The other day, Jørgen Guldmann (@jorgenguldmann) asked if data would move if we would partition an existing table. The table was quite large, billions of rows, so moving data could take quite a bit of time. He wanted all the existing table in one partition, and then new data loaded in the future to be placed in new partitions. I have seen this with a number of Data Warehouses, where the partitioning strategy for the fact tables was designed and applied after the database had been put into production and been running for a while. So, I thought to test it out to make sure I would provide a good answer.
In one of my previous blog posts, I wrote about when a partition split move data.

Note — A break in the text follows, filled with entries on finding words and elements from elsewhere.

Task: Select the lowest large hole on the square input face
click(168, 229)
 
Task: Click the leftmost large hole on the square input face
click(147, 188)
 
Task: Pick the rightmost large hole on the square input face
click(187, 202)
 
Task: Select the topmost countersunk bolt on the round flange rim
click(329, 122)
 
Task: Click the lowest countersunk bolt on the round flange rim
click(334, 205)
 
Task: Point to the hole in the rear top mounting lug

So the question is, would we see the same behavior where we see
LOB_DELETE_ROWS entries in the transaction log?
tl;dr: We don’t see data movement with
LOB_DELETE_ROWS entries in the transaction log. However, the creation of the clustered index copy the data pages from the old structure (heap or existing clustered index) to the new structure – even if it is on the same filegroup. So yes, data will move and it can have a significant performance impact.
In my test, I have a small-ish heap called
Facts.Sales, with 1,000,000 rows, in a database called
PartitonTest. I have then created a right range partition function
SalesPF on the
TransactionDate column and a partition scheme
SalesPS, which are using the same filegroup as the heap. The partitioning function would have the boundary value right of the existing values in
TransactionDate, making sure that all existing data will end up in the first partition.

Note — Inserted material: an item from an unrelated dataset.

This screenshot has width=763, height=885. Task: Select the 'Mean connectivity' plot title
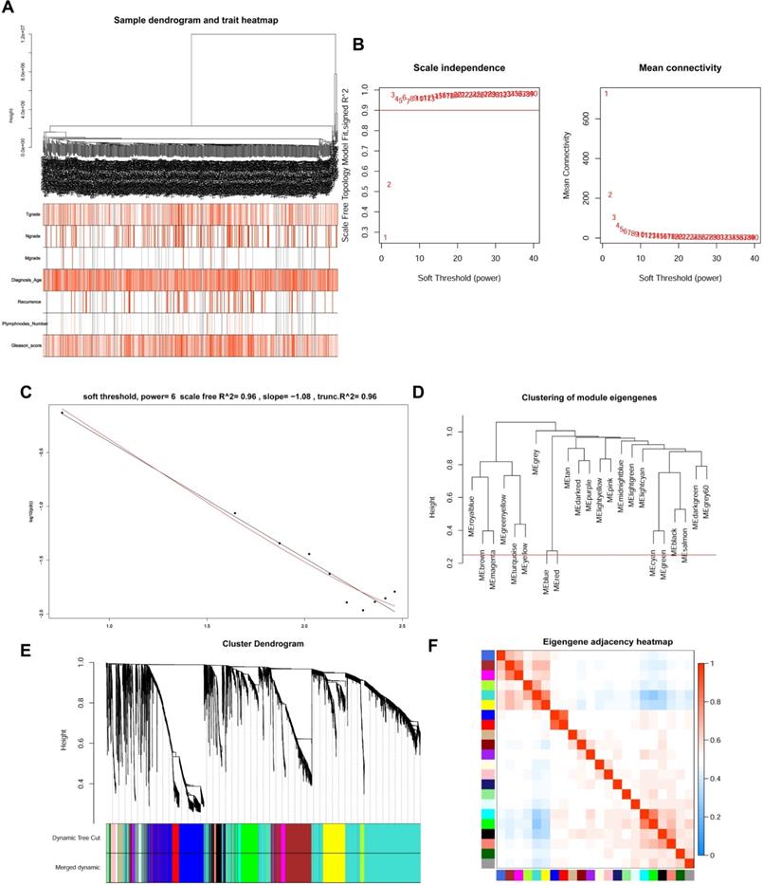click(681, 68)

To partition the existing table, we need to create a clustered index on the heap. If the table was a clustered index, we would need to do the same thing using
WITH (DROP_EXISTING = ON).
But before we create the clustered index, and partition our table, let’s take a look at the pages the data is located on in our heap by using DBCC IND:
DBCC IND ('PartitionTest', 'Facts.Sales', 1);
This shows that data is placed on the data pages between page 8 and page 3131.

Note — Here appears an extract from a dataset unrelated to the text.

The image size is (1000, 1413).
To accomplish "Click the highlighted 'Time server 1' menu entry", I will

Now, let’s create the clustered index on the partition scheme
CREATE UNIQUE CLUSTERED INDEX CIX_FactsSales
ON Facts.Sales(SalesID, TransactionDate)
DBCC IND shows us that the data has been moved to the data pages between page 24,600 and page 27,599.
So, data has been moved.
If we take a look at the Books Online article for index disk space, it states that:
Whenever an index is created, rebuilt, or dropped, disk space for both the old (source) and new (target) structures is required in their appropriate files and filegroups. The old structure is not deallocated until the index creation transaction commits. Additional temporary disk space for sorting operations may also be needed.
This aligns with what we saw in the above test.
If we take a look at the transaction log using
fn_dblog for the entries related the transaction for the clustered index creation, we only get 3,123 entries. These entries are related to metadata operations and extend allocation. This is a very small footprint on the transaction log, compared to the when data is moved due to a partition split. I reran the test where data is placed in several partitions, and the result was the same. That being said, large-scale index operations can generate large data loads that can cause the transaction log to fill quickly.
In conclusion, when designing Data Warehouses and large fact tables, it is a good idea to design the partition strategy up front rather than apply it after the database is already in production and the fact table contains a large amount of data. If applied afterwards, partitioning an already existing table will cause data movement when creating the clustered index and have a significant performance impact.